Today we (Jotun and Jimi) attended the second day of the Phylogenetic Methods in Historical Linguistics workshop in Tübingen. We heard several interesting talks on a range of topics, including one from Jotun himself. Here’s a summary of what we heard about today.

Introduction to comparative biology and statistical alignment – Jotun Hein, University of Oxford

Jotun’s talk introduced some fundamental ideas in comparative biology, going into some detail of basic statistical alignment techniques, and summarising some potential applications to linguistics via projects done in the Hein group and at Oxford more widely.

He discussed the significance of the different possible structures that can be used to model data in these settings. Michael Golden’s work on protein structure evolution was an example of the use of more complex data structures than models which operate on plain strings or sequences. Jotun mentioned Jimi Cullen’s work on context-dependent sequence evolution and mentioned Luke Kelly’s impressive work with Geoff Nicholls on lateral transfer in stochastic Dollo models.

There was a widely enthusiastic reaction to Jotun’s mention of his brief work with Markus Gerstel on transforming English grammar into German through the use of treebank data – this idea could be worth reviving!

What can shared structures tell us about linguistic similarity? – Andrea Fischer, Universität des Saarlandes

This talk was about the use of ideas from information theory to measure similarity between languages. By finding sequential correspondences between parts of similar words in different languages, it’s possible to compress the list of words by defining rules determining the relationships between letters or groups of letters in words in different languages. Using MDL (minimum description length), it’s possible to get an idea of how close two languages are, in a measure roughly inspired by how easy it might be for a speaker of one language to read text in the other language. The process also infers correspondences between parts of words, which in certain circumstances correspond strongly to known (or sensible) linguistics correspondences.

This seems like a rich work developed in a powerfully modular way, making use of a variety of techniques and ideas from information theory, making it quite extensible and modifiable.

Genes, speech, and language – Dan Dediu, Max Planck Institute for Psycholinguistics

This speaker strove to convince us of the interesting connections between genetics and language. The first example he gave was to do with hearing and deafness. He pointed out several specific genetic mutations which (sometimes surprisingly) lead to deafness. One such mutation has led to higher rates of deafness in some communities where it’s very common, and this in turn has led to the development of sign languages in those communities. As the speaker pointed out, this is a compelling language example of genetic-cultural co-evolution.

He went on to describe his work on identifying links between anatomical vocal variation and language variation. This was focussed on a study of languages which include certain types of “click” sounds, based on the hypothesis that such languages are more likely to develop in communities where people typically have a very small alveolar ridge. He has conducted experiments that seem to indicate that this does indeed make it easier to produce these sounds, and that it does seem to be a common feature of the mouths of people from some areas where click-languages arose. He gave the impression that this is the tip of the iceburg, and that there’s a lot more work to be done before any major conclusions can be drawn, but it seems like a promising line of study.

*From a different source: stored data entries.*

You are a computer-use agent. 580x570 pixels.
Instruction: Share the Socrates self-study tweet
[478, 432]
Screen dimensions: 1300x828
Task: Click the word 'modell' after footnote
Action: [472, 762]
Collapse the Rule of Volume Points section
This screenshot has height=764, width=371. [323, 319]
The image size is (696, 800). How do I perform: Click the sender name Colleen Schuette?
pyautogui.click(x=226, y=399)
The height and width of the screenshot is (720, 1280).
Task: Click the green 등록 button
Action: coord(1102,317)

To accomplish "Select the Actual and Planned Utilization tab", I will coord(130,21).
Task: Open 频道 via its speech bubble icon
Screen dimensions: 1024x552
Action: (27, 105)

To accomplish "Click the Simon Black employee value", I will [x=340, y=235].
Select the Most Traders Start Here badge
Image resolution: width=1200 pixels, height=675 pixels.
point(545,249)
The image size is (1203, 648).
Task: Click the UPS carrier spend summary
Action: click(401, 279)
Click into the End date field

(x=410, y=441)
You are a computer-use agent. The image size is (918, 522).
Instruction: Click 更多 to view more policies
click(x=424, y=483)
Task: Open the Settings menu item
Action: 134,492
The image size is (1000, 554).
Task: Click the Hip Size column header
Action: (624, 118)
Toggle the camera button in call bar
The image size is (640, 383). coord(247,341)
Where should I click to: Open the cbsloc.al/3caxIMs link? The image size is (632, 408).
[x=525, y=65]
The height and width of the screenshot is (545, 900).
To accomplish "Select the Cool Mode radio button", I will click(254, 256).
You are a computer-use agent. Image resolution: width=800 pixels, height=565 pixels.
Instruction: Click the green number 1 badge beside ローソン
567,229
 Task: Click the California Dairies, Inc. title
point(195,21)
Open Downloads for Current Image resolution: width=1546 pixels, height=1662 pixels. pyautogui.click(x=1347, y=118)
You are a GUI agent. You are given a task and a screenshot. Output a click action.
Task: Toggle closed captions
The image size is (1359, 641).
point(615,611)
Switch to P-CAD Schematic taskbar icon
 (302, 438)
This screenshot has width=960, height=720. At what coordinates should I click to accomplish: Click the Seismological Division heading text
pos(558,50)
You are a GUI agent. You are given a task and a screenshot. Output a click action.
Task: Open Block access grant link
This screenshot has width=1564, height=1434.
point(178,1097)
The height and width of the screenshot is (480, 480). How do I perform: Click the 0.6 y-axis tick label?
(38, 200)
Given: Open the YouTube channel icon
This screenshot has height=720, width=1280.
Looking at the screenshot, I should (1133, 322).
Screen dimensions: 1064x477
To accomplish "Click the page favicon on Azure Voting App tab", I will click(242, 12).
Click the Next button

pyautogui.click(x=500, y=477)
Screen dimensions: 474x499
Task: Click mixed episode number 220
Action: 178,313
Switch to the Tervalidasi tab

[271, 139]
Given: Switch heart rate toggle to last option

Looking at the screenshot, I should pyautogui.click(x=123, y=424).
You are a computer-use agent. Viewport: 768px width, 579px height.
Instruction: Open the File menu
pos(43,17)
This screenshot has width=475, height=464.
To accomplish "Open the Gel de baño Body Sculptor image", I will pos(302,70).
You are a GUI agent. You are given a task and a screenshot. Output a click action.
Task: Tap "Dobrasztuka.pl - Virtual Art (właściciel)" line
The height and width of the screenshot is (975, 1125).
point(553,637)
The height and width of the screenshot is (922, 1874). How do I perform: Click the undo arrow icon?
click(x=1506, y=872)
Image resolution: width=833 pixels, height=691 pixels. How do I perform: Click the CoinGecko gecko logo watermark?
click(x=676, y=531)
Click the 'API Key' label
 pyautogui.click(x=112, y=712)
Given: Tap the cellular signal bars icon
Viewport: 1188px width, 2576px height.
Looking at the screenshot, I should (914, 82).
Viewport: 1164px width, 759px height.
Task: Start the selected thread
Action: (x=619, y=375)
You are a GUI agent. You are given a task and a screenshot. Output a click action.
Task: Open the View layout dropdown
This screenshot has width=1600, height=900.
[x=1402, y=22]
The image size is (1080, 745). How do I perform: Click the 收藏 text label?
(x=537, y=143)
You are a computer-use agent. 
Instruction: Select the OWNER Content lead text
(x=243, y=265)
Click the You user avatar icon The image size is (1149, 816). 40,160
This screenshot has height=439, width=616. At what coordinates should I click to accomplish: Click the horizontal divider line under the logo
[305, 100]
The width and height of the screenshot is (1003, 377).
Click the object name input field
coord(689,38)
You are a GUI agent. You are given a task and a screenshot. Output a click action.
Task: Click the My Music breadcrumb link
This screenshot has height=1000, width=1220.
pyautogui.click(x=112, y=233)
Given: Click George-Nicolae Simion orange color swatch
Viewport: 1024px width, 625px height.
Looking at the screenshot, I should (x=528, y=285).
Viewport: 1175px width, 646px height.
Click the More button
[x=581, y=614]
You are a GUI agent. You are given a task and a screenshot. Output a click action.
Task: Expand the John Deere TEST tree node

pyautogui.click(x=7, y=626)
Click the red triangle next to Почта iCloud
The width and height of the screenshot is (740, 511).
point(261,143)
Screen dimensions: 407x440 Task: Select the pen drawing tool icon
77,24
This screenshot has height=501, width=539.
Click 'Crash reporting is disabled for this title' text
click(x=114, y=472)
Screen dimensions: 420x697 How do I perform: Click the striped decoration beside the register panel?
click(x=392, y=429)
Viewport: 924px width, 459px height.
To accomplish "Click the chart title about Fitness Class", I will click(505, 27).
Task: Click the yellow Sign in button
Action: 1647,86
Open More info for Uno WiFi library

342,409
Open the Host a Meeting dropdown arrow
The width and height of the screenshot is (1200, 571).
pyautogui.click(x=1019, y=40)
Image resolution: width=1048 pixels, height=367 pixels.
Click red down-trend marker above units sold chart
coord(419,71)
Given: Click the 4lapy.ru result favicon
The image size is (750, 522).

Constructing language phylogenies on different kinds of data – Stephan Eekman, University of Amsterdam

The speaker went through some phylogenies of North Germanic languages that he had generated using standard tools, by varying the type of input data. He used lexical data (which has been most widely used for inferring language phylogenies in the past), phonological data, and morphosyntactic data, as well as running his models on a dataset combining all of these types. He used the standard Swadesh word list, as well as a word list he had constructed himself of vocabulary relating to domestic animals (apparently inspired by a sheep he saw out the window while working on the project!).

He was surprised to find that the best performance by far seemed to be those models run on the domestic animals data. He discussed some aspects of this type of vocabulary which might have contributed to these promising results. Overall the talk raised things to think about when designing future studies more than delivering any major conclusions of its own.

Applying three evolutionary models to linguistics – Andrew Meade, University of Reading

This wide-ranging talk covered three main topics. The first of these was heterogeneous rates of change on a phylogenetic tree, with examples of animal size change in biology and language change with migration in linguistics. The second topic was on phonemic phylogenetic influence, and applying the concept of concerted evolution to identify regular sound changes in language change. The third was applying population genetics methods to word use – exploring how it comes to be that there are many widely-used words for “sofa” but essentially just one for “axle”.

This talk was a strong demonstration of the potential for these methods from comparative biology in their applications to linguistics, and suggest that the speaker has generated quite a wide-reaching body of work with these approaches.